Retrospectiva da economia brasileira em 2007



Retrospectiva da economia brasileira em 2007

Guilherme Delgado

21-Dez-2007

As editorias, refletindo a natural curiosidade do leitor, estão ávidas neste final de ano por um balanço retrospectivo da economia brasileira, de preferência descomplicado e sem muito "economês". As perguntas implícitas seriam mais ou menos estas: como estamos (quem?) indo na economia e como se explica a situação presente. A perspectiva para um futuro próximo (2008) ficaria para um outro artigo, embora algo já se possa deduzir da análise da conjuntura atual.

Com relação à primeira pergunta pode-se dizer que caminhamos melhor o rumo do crescimento da produção e do emprego em 2007, agora que metas de Produto Interno Bruto (PIB) são perseguidas pelo Programa de Aceleração do Crescimento (PAC) - enquanto que no primeiro governo Lula somente havia a meta de estabilização monetária do Banco Central (meta de inflação), como uma espécie de "samba de uma nota só" da política macroeconômica. Mas aqui é preciso fazer um pequeno esclarecimento: o emprego formal vem crescendo fortemente desde 2001, com taxas de incremento substancialmente mais altas que as do PIB.

Há um processo de formalização da força de trabalho (que já dura sete anos), em geral de baixos salários e precárias condições de trabalho (até 3 salários mínimos), que este ano incrementará mais de 2 milhões de novos segurados ao INSS. Mas este é um resultado até certo ponto inesperado do PAC, que também não contempla metas de emprego, seja formal, seja informal. Este assunto (metas de emprego) também não entrou na agenda do Fórum Nacional da Previdência, encerrado em outubro de 2007. Provavelmente o crescimento econômico continuado sustentará este movimento, como o fez em 2007 (o PIB deverá crescer a 5% ao ano e o emprego formal a taxa ligeiramente superior).

Tudo indica que há outras causalidades, que não cabem aqui tratar, que de certa forma explicam este ciclo virtuoso de recuperação do emprego formal. O lado não tão virtuoso desse ciclo são as condições de trabalho dos novos segurados, que ao que tudo indica padecem de processos de super-exploração, medidas pelas condições de morbidade que se observam nas perícias do INSS.
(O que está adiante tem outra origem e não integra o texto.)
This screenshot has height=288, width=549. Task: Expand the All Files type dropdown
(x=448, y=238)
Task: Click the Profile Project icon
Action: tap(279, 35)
Um outro lado importante da análise retrospectiva é o chamado setor externo da economia, cuja síntese se expressa pela chamada "conta corrente" com o exterior. Aqui, os resultados de 2007 significam clara sinalização de luz amarela. Deve cair o superávit comercial em 3 bilhões de dólares a menos daquilo que foi no ano passado (em números redondos, US$ 38 bilhões em 2007 contra US$ 41 bilhões em 2006), enquanto que as remessas para o exterior de juros, lucros, dividendos, assistência técnica, "outros serviços", etc, devem se elevar. Isto pode significar que em muito pouco tempo a nossa conta corrente com o exterior passaria à situação deficitária. Esta situação foi revertida em 2003, depois do país acumular pesadíssimos passivos externos durante os governos FHC, principalmente no primeiro governo, quando o regime cambial favorecia o déficit externo.

O Brasil reverteu a situação externa, mas o fez sustentado basicamente pela expansão das exportações de bens primários. Deixou de depender de dívida externa para fechar seu balanço de pagamentos e hoje se jacta de financiar a dívida externa norte-americana, aplicando suas caras reservas (financiadas por títulos a juros da dívida interna) em títulos baratos do Tesouro norte-americano, que apresentaram juros reais negativos em 2007 se considerarmos que a desvalorização do dólar face as demais moedas-fortes superou em muito a taxa básica de juros norte americana (ao redor de 4% ao ano).

Outro campo em que os "equilíbrios precários" se alteraram é na economia fiscal e desta para sua relação com a dívida interna. A Emenda Constitucional do Fundo Social de Emergência, que data de 1994 (quando o presidente era Itamar Franco e o seu ministro da Economia era FHC), sendo sucessivamente prorrogada com outros nomes (primeiro Fundos de Estabilização Fiscal e por último Desvinculação de Receitas da União - DRU) promovia e ainda promove a retirada de 20% de todos os tributos vinculados a alguma aplicação pré-estabelecida, devolvendo-os ao caixa geral do Tesouro para "livre" aplicação (leia-se recursos para  gerar superávit-primário, que pagam juros da dívida interna).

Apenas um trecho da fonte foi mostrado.